Nie ma sensu dyskusja o tym czy jest to zwykła chorobowa dewiacja czy też jedna z preferencji seksualnych, jak po części chcą ją widzieć niektóre środowiska jak np. LGBTQ+. Z punktu widzenia dziecka jest to coś koszmarnego, które odciska psychiczne piętno na ich całe dorosłe życie... o ile wcześniej nie popełnią samobójstwa. Zdarzają się też przypadki, że już w dorosłym życiu ukierunkowują swoje preferencje seksualne również w kierunku pedofilii, niezależne czy hetero, bi czy homoseksualnej. W całej dyskusji zawsze powinniśmy mieć w centrum uwagi dziecko a nie jakieś teoretyczne rozważania czy pedofilia jest chorobą czy też nie.
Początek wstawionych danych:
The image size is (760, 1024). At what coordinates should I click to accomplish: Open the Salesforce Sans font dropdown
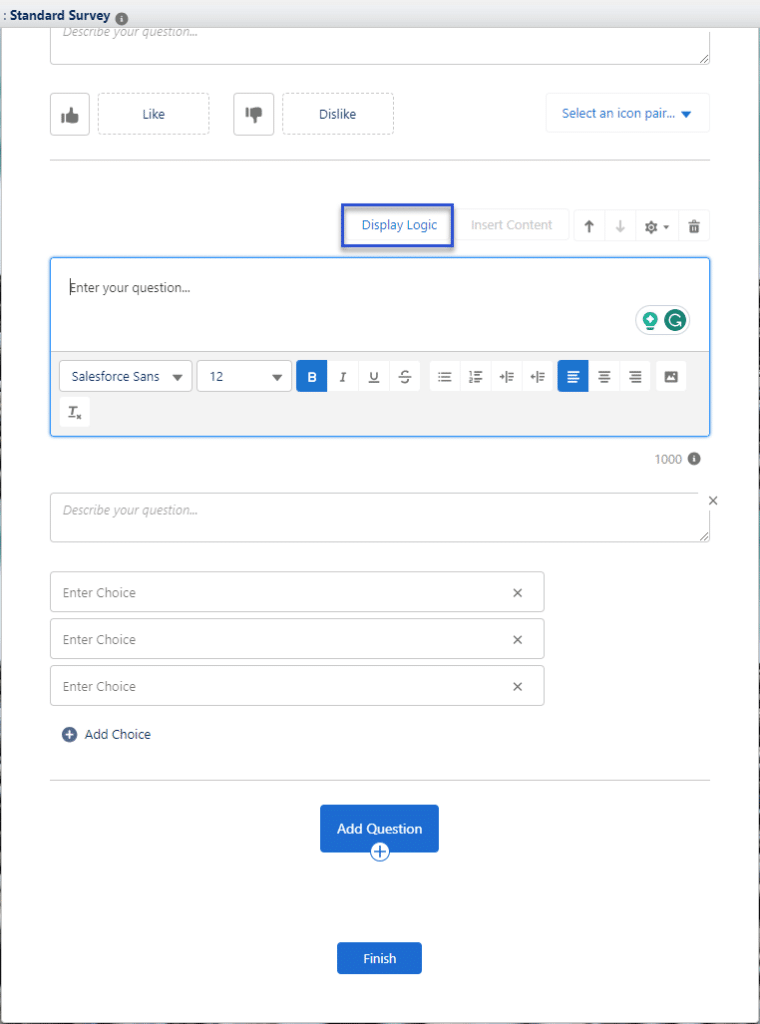click(x=126, y=377)
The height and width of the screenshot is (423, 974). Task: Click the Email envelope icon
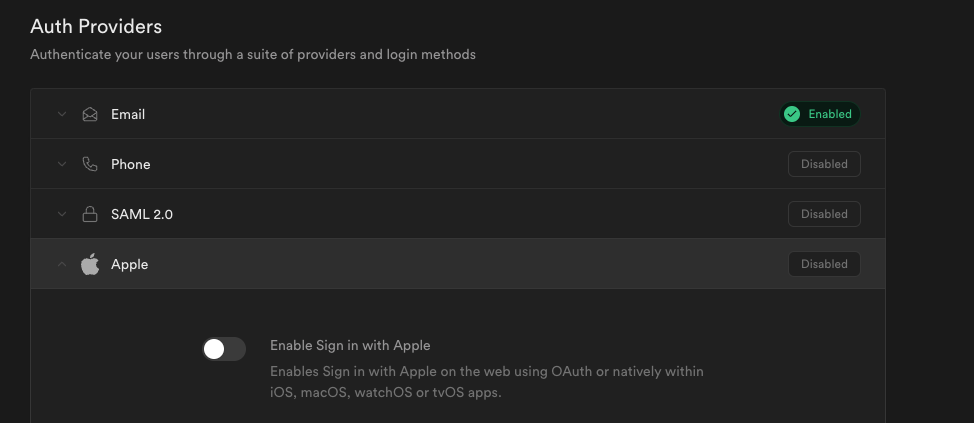tap(90, 114)
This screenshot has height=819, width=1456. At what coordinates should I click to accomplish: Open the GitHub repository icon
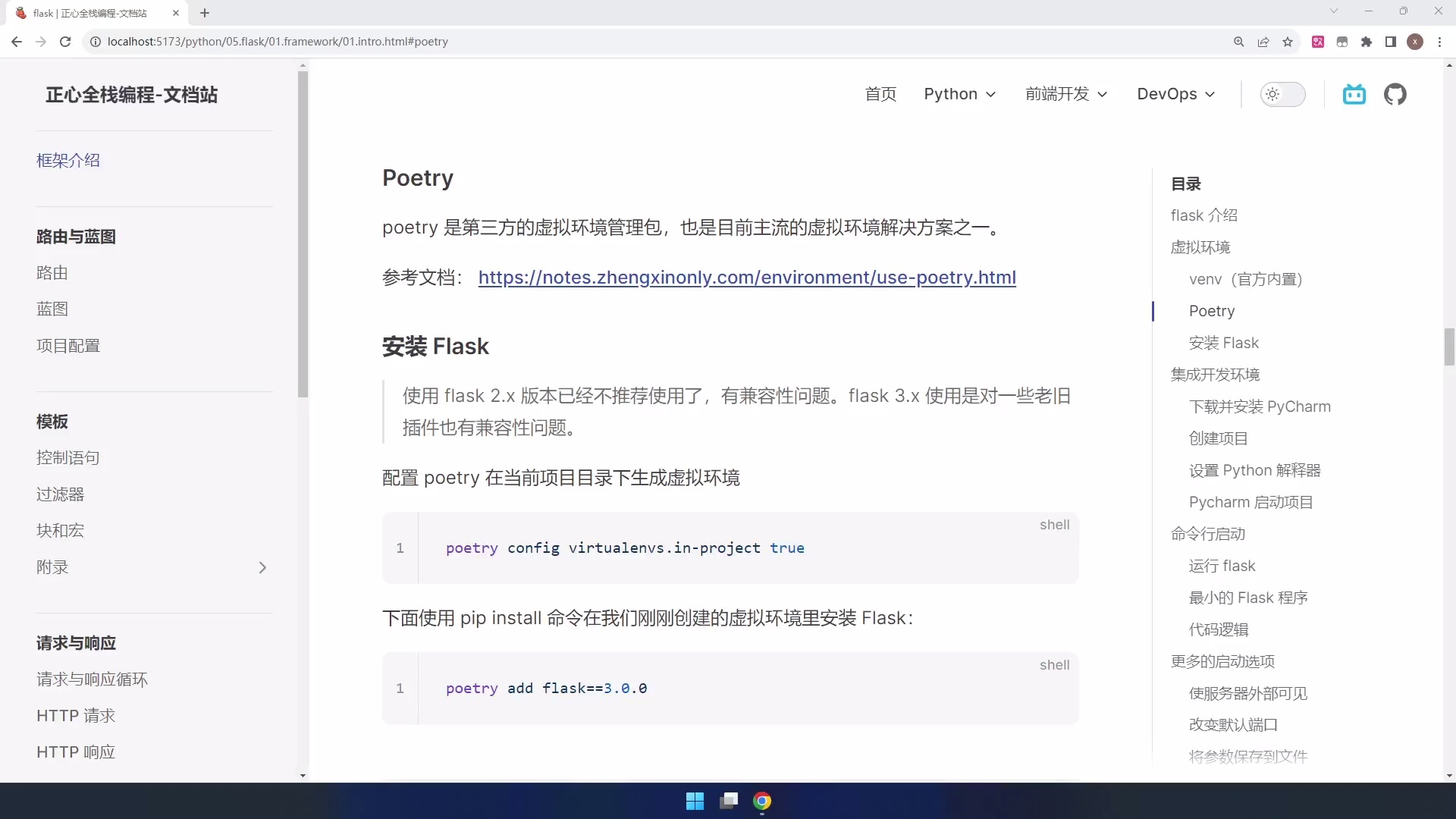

Z tego samego względu nie ma co licytować się, w którym środowisku jest najwięcej pedofilów. Każdy przypadek jest czystym złem i należy go rozpatrywać indywidualnie a nie zbiorowo. Musimy mieć na uwadze każde dziecko, które dotknęła pedofilia i surowo karać jej sprawcę (lub sprawców). 

Odrębną kwestią jest to, że zauważa się, iż pewne środowiska mają skłonności pedofilskie, które nie podlegają jakiejkolwiek analizie naukowej. Ich pedofilia jest po prostu implikowana środowiskowo, co można było zauważyć na przykład w filmach braci Sekielskich czy S. Latkowskiego. W tym kontekście jest to szczególnie karygodne, bowiem wprost prowadzi do powstawania "przemysłu pedofilskiego", co można zauważyć po obejrzeniu obydwu filmów.

Nie powinno być żadnych "świętych krów"... wszystkich należy traktować tak samo i niezależnie czy są to ludzie znani czy mający duży zasób gotówki. Mało tego... dla wielu ludzie z pierwszych stron gazet są autorytetami i nie można pozwolić na to, żeby tą swoją "wyjątkowość" wykorzystywali do popełnienia czynów pedofilskich. A z tym mieliśmy do czynienia w procederze wskazanym w filmie S. Latkowskiego.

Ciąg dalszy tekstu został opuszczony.